Un exotisme venu du froid
Depuis l’Hamlet d’Ambroise Thomas représenté en 1868, les fjords étaient en vogue. Lalo livrait sa Rapsodie norvégienne, Castillon donnait une Marche scandinave, avant que Chabrier n’écrivît Gwendoline et que d’Indy ne transposât l’Axel du suédois Tegnér dans ses chères Cévennes.
Opéra en quatre actes et un épilogue sur un livret de Charles Grandmougin d’après Hulda la boiteuse de Bjørnstjerne Bjørnson, le chef-d’œuvre de César Franck ne fut jamais monté de son vivant. Cette sanglante épopée médiévale conte les vengeances fomentées par l’héroïne à l’encontre du clan viking d’Aslak, bourreau de sa famille, puis d’Eiolf, son infidèle amant. Le livret dénonce la violence tribale, la colonisation, l’esclavage, les sévices envers les femmes. Tout en adoptant le dramatisme verdien, Franck prolonge avec une saisissante maîtrise la grande fresque historique à la Meyerbeer. Méprisée par Maurice Emmanuel, il s’agit pourtant selon Joël-Marie Fauquet d’« une partition de haut vol, débordante d’invention, d’une force d’évocation prenante, d’une qualité lyrique de premier ordre. » L’ouvrage fourmille de trouvailles (comme ce chœur de pêcheurs accompagné par quatre saxophones), use de savantes et efficaces modulations, d’une écriture vocale exigeante culminant dans les deux grands duos d’amour qui rivalisent avec ceux du Tristan et Isolde de Wagner.

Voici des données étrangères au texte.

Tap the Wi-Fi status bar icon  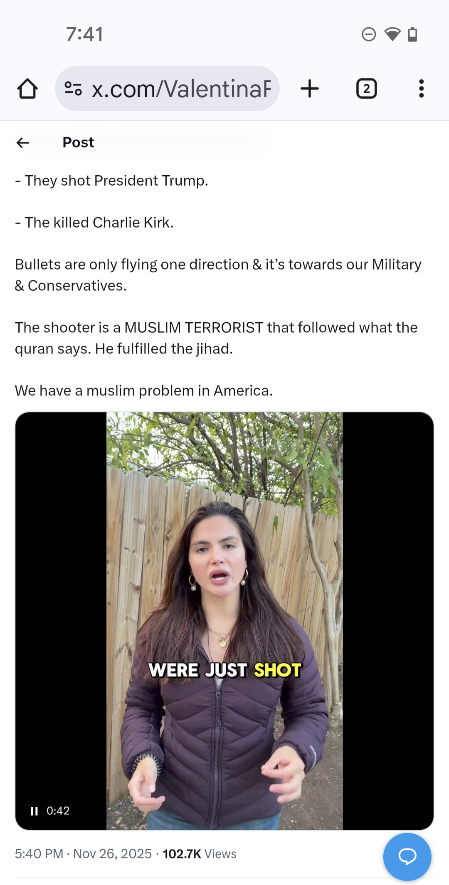pos(392,34)
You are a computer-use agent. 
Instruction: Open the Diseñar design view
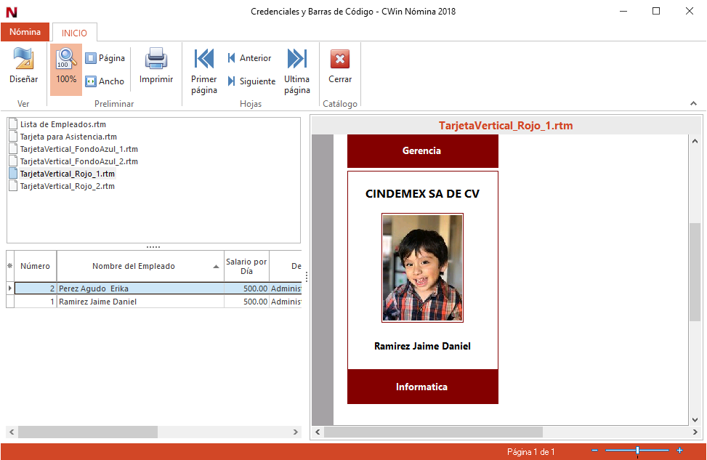23,66

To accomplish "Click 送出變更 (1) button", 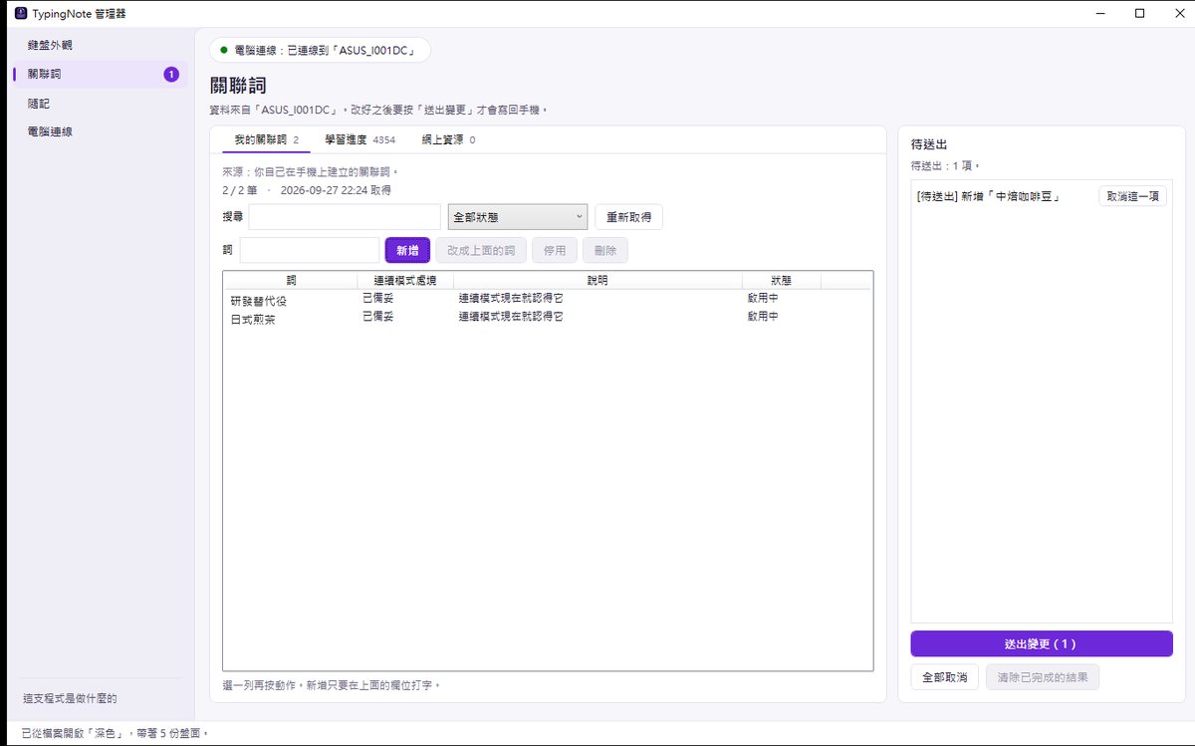I will click(x=1042, y=644).
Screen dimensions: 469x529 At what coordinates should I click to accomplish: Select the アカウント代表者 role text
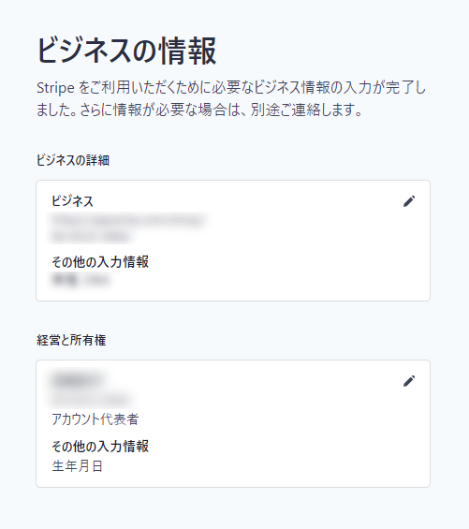click(x=95, y=419)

Une version abrégée de Hulda fut créée le 8 mars 1894 à l’Opéra de Monte-Carlo sans pour autant déclencher l’enthousiasme du public. Le label Melodram capta en direct le concert donné sous la direction de Vittorio Gui à Milan le 29 avril 1960 et sortit un enregistrement rassemblant les sections chantées (mais en italien). L’opéra attendit cent ans avant d’être enfin joué dans sa version complète au Bloomsbury Theatre de Londres le 15 mars 1994. Et le 16 février 2019, l’Opéra-théâtre de Freiburg le représenta intégralement sous la direction du chef français Fabrice Bollon. En mai et juin prochain, le Palazzetto Bru Zane – Centre de musique romantique française – nous permettra d’entendre une version de concert qui constitue d’ores et déjà un temps fort de cette année de commémoration.
À écouter :
Hulda, Miller, Kohl, Jung, Park, Hebelkova, Orchestre Philharmonique de Freiburg, dir. Fabrice Bollon, 3 CD Naxos 2021
Intégrale des mélodies et duos, Tassis Christoyannis, baryton, Véronique Gens, soprano, Jeff Cohen, piano, 2 CD Palazzetto Bru Zane, 2022
À lire :
Joël-Marie Fauquet, César Franck, Fayard, 1999
En concert :
Hulda, solistes, Chœur de Chambre de Namur, Orchestre Philharmonique Royal de Liège, dir. Gergely Madaras, les 15 mai (Liège), 17 mai (Namur) et 1er juin (Paris).